===== PROVIDED MATERIAL =====
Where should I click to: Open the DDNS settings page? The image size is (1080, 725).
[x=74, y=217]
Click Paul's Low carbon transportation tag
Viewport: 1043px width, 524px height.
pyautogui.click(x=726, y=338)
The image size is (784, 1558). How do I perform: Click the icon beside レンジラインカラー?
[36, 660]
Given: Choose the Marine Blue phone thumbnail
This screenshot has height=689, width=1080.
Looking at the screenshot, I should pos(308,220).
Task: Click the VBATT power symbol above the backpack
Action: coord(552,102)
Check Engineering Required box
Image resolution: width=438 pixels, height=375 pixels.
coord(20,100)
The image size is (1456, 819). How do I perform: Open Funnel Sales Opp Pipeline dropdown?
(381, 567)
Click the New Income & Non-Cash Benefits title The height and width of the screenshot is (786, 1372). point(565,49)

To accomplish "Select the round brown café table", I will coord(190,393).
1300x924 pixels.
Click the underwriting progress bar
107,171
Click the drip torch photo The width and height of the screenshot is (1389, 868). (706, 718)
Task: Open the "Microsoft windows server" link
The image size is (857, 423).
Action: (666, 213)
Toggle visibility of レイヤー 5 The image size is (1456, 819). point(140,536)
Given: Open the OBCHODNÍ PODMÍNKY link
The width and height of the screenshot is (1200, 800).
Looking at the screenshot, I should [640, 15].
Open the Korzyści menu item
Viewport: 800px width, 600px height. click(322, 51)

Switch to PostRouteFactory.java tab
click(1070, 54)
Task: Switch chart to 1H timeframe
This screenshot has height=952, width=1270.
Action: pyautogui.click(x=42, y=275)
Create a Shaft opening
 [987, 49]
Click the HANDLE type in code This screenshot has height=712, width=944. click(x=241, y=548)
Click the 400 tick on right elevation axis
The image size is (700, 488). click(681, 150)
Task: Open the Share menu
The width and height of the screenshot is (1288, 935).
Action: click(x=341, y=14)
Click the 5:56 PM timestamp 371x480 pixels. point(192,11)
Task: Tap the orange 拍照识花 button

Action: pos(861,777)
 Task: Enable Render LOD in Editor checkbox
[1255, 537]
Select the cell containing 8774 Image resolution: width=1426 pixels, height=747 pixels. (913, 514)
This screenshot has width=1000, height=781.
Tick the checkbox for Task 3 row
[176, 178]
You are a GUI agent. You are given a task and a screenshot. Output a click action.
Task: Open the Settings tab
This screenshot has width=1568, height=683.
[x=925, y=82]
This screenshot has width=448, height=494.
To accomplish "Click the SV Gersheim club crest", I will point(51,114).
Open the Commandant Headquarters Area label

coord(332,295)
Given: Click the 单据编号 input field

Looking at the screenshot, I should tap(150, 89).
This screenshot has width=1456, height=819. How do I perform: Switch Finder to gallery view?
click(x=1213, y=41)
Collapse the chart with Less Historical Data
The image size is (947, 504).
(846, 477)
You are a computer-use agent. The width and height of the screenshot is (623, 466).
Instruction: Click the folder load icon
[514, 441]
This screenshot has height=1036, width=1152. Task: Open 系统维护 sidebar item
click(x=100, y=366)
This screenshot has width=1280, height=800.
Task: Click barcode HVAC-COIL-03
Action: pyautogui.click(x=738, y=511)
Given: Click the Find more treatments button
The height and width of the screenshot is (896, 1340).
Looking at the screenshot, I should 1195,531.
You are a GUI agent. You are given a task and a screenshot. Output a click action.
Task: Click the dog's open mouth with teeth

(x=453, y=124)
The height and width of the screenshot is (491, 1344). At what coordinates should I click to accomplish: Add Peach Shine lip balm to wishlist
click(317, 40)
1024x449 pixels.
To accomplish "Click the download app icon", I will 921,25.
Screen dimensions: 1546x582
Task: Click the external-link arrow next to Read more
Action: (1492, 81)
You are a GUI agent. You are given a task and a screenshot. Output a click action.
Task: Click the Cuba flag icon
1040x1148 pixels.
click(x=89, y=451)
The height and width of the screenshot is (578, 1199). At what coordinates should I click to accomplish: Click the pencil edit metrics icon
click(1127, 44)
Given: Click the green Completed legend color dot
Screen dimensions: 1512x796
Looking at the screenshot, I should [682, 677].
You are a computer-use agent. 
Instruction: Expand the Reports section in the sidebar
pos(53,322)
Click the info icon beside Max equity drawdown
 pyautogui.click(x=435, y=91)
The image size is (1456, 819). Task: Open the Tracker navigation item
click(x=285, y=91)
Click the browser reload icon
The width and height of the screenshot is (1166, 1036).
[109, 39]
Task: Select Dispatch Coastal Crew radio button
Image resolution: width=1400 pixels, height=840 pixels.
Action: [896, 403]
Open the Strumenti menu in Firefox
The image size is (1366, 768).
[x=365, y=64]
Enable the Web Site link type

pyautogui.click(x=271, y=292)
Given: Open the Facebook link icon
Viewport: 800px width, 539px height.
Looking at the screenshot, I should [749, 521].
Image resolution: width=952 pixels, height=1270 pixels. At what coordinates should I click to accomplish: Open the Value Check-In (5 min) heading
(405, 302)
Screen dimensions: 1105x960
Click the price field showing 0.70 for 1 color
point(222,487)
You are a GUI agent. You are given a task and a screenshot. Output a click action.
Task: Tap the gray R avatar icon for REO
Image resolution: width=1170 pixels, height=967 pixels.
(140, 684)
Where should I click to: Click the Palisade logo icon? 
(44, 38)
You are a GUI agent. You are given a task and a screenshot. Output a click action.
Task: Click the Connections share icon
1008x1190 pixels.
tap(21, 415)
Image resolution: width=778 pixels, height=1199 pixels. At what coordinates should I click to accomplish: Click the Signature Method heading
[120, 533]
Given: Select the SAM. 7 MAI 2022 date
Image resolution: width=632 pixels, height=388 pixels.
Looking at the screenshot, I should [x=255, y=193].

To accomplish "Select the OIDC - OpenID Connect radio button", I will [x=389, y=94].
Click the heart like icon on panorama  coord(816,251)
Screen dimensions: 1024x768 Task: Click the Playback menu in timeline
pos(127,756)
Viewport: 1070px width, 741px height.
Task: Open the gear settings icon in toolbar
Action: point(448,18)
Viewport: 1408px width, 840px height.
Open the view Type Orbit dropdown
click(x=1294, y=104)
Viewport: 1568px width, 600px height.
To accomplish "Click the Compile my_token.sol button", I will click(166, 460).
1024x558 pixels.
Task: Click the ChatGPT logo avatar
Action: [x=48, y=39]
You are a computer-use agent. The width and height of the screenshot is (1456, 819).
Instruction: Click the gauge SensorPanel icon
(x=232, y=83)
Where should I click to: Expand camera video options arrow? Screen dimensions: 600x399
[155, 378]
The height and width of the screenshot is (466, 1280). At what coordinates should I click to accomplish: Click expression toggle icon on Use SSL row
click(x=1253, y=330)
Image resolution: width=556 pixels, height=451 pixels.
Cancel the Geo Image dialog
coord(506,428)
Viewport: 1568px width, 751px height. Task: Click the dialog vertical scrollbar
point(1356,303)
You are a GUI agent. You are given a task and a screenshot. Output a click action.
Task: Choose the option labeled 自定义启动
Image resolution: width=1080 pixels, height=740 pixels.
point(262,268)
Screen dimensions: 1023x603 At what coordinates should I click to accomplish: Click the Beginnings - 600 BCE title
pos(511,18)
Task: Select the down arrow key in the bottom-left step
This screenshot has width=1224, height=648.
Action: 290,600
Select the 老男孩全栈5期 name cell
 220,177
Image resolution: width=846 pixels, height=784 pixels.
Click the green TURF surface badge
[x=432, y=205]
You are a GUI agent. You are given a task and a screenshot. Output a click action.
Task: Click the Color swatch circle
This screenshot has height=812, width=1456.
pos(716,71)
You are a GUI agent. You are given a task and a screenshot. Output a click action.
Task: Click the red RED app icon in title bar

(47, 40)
=====
■ GIVEN EXERCISE
Reproduce the listing above, swapping "How do I perform" for "How can I do" wherever it occurs and leaving everything else untouched.

■ WRITTEN SOLUTION
Where should I click to: Open the DDNS settings page? The image size is (1080, 725).
[x=74, y=217]
Click Paul's Low carbon transportation tag
Viewport: 1043px width, 524px height.
pyautogui.click(x=726, y=338)
The image size is (784, 1558). How can I do: Click the icon beside レンジラインカラー?
[36, 660]
Given: Choose the Marine Blue phone thumbnail
This screenshot has height=689, width=1080.
Looking at the screenshot, I should pos(308,220).
Task: Click the VBATT power symbol above the backpack
Action: coord(552,102)
Check Engineering Required box
Image resolution: width=438 pixels, height=375 pixels.
coord(20,100)
The image size is (1456, 819). How can I do: Open Funnel Sales Opp Pipeline dropdown?
(381, 567)
Click the New Income & Non-Cash Benefits title The height and width of the screenshot is (786, 1372). point(565,49)

To accomplish "Select the round brown café table", I will coord(190,393).
1300x924 pixels.
Click the underwriting progress bar
107,171
Click the drip torch photo The width and height of the screenshot is (1389, 868). (706, 718)
Task: Open the "Microsoft windows server" link
The image size is (857, 423).
Action: (666, 213)
Toggle visibility of レイヤー 5 The image size is (1456, 819). point(140,536)
Given: Open the OBCHODNÍ PODMÍNKY link
The width and height of the screenshot is (1200, 800).
Looking at the screenshot, I should [640, 15].
Open the Korzyści menu item
Viewport: 800px width, 600px height. click(322, 51)

Switch to PostRouteFactory.java tab
click(1070, 54)
Task: Switch chart to 1H timeframe
This screenshot has height=952, width=1270.
Action: pyautogui.click(x=42, y=275)
Create a Shaft opening
 [987, 49]
Click the HANDLE type in code This screenshot has height=712, width=944. click(x=241, y=548)
Click the 400 tick on right elevation axis
The image size is (700, 488). click(681, 150)
Task: Open the Share menu
The width and height of the screenshot is (1288, 935).
Action: click(x=341, y=14)
Click the 5:56 PM timestamp 371x480 pixels. point(192,11)
Task: Tap the orange 拍照识花 button

Action: pos(861,777)
 Task: Enable Render LOD in Editor checkbox
[1255, 537]
Select the cell containing 8774 Image resolution: width=1426 pixels, height=747 pixels. (913, 514)
This screenshot has width=1000, height=781.
Tick the checkbox for Task 3 row
[176, 178]
You are a GUI agent. You are given a task and a screenshot. Output a click action.
Task: Open the Settings tab
This screenshot has width=1568, height=683.
[x=925, y=82]
This screenshot has width=448, height=494.
To accomplish "Click the SV Gersheim club crest", I will point(51,114).
Open the Commandant Headquarters Area label

coord(332,295)
Given: Click the 单据编号 input field

Looking at the screenshot, I should tap(150, 89).
This screenshot has width=1456, height=819. How can I do: Switch Finder to gallery view?
click(x=1213, y=41)
Collapse the chart with Less Historical Data
The image size is (947, 504).
(846, 477)
You are a computer-use agent. The width and height of the screenshot is (623, 466).
Instruction: Click the folder load icon
[514, 441]
This screenshot has height=1036, width=1152. Task: Open 系统维护 sidebar item
click(x=100, y=366)
This screenshot has width=1280, height=800.
Task: Click barcode HVAC-COIL-03
Action: pyautogui.click(x=738, y=511)
Given: Click the Find more treatments button
The height and width of the screenshot is (896, 1340).
Looking at the screenshot, I should 1195,531.
You are a GUI agent. You are given a task and a screenshot. Output a click action.
Task: Click the dog's open mouth with teeth

(x=453, y=124)
The height and width of the screenshot is (491, 1344). At what coordinates should I click to accomplish: Add Peach Shine lip balm to wishlist
click(317, 40)
1024x449 pixels.
To accomplish "Click the download app icon", I will 921,25.
Screen dimensions: 1546x582
Task: Click the external-link arrow next to Read more
Action: (1492, 81)
You are a GUI agent. You are given a task and a screenshot. Output a click action.
Task: Click the Cuba flag icon
1040x1148 pixels.
click(x=89, y=451)
The height and width of the screenshot is (578, 1199). At what coordinates should I click to accomplish: Click the pencil edit metrics icon
click(1127, 44)
Given: Click the green Completed legend color dot
Screen dimensions: 1512x796
Looking at the screenshot, I should [682, 677].
You are a computer-use agent. 
Instruction: Expand the Reports section in the sidebar
pos(53,322)
Click the info icon beside Max equity drawdown
 pyautogui.click(x=435, y=91)
The image size is (1456, 819). Task: Open the Tracker navigation item
click(x=285, y=91)
Click the browser reload icon
The width and height of the screenshot is (1166, 1036).
[109, 39]
Task: Select Dispatch Coastal Crew radio button
Image resolution: width=1400 pixels, height=840 pixels.
Action: [896, 403]
Open the Strumenti menu in Firefox
The image size is (1366, 768).
[x=365, y=64]
Enable the Web Site link type

pyautogui.click(x=271, y=292)
Given: Open the Facebook link icon
Viewport: 800px width, 539px height.
Looking at the screenshot, I should [749, 521].
Image resolution: width=952 pixels, height=1270 pixels. At what coordinates should I click to accomplish: Open the Value Check-In (5 min) heading
(405, 302)
Screen dimensions: 1105x960
Click the price field showing 0.70 for 1 color
point(222,487)
You are a GUI agent. You are given a task and a screenshot. Output a click action.
Task: Tap the gray R avatar icon for REO
Image resolution: width=1170 pixels, height=967 pixels.
(140, 684)
Where should I click to: Click the Palisade logo icon? 
(44, 38)
You are a GUI agent. You are given a task and a screenshot. Output a click action.
Task: Click the Connections share icon
1008x1190 pixels.
tap(21, 415)
Image resolution: width=778 pixels, height=1199 pixels. At what coordinates should I click to accomplish: Click the Signature Method heading
[120, 533]
Given: Select the SAM. 7 MAI 2022 date
Image resolution: width=632 pixels, height=388 pixels.
Looking at the screenshot, I should [x=255, y=193].

To accomplish "Select the OIDC - OpenID Connect radio button", I will [x=389, y=94].
Click the heart like icon on panorama  coord(816,251)
Screen dimensions: 1024x768 Task: Click the Playback menu in timeline
pos(127,756)
Viewport: 1070px width, 741px height.
Task: Open the gear settings icon in toolbar
Action: point(448,18)
Viewport: 1408px width, 840px height.
Open the view Type Orbit dropdown
click(x=1294, y=104)
Viewport: 1568px width, 600px height.
To accomplish "Click the Compile my_token.sol button", I will click(166, 460).
1024x558 pixels.
Task: Click the ChatGPT logo avatar
Action: [x=48, y=39]
You are a computer-use agent. The width and height of the screenshot is (1456, 819).
Instruction: Click the gauge SensorPanel icon
(x=232, y=83)
Where should I click to: Expand camera video options arrow? Screen dimensions: 600x399
[155, 378]
The height and width of the screenshot is (466, 1280). At what coordinates should I click to accomplish: Click expression toggle icon on Use SSL row
click(x=1253, y=330)
Image resolution: width=556 pixels, height=451 pixels.
Cancel the Geo Image dialog
coord(506,428)
Viewport: 1568px width, 751px height. Task: Click the dialog vertical scrollbar
point(1356,303)
You are a GUI agent. You are given a task and a screenshot. Output a click action.
Task: Choose the option labeled 自定义启动
Image resolution: width=1080 pixels, height=740 pixels.
point(262,268)
Screen dimensions: 1023x603 At what coordinates should I click to accomplish: Click the Beginnings - 600 BCE title
pos(511,18)
Task: Select the down arrow key in the bottom-left step
This screenshot has width=1224, height=648.
Action: 290,600
Select the 老男孩全栈5期 name cell
 220,177
Image resolution: width=846 pixels, height=784 pixels.
Click the green TURF surface badge
[x=432, y=205]
You are a GUI agent. You are given a task and a screenshot. Output a click action.
Task: Click the Color swatch circle
This screenshot has height=812, width=1456.
pos(716,71)
You are a GUI agent. You are given a task and a screenshot. Output a click action.
Task: Click the red RED app icon in title bar

(47, 40)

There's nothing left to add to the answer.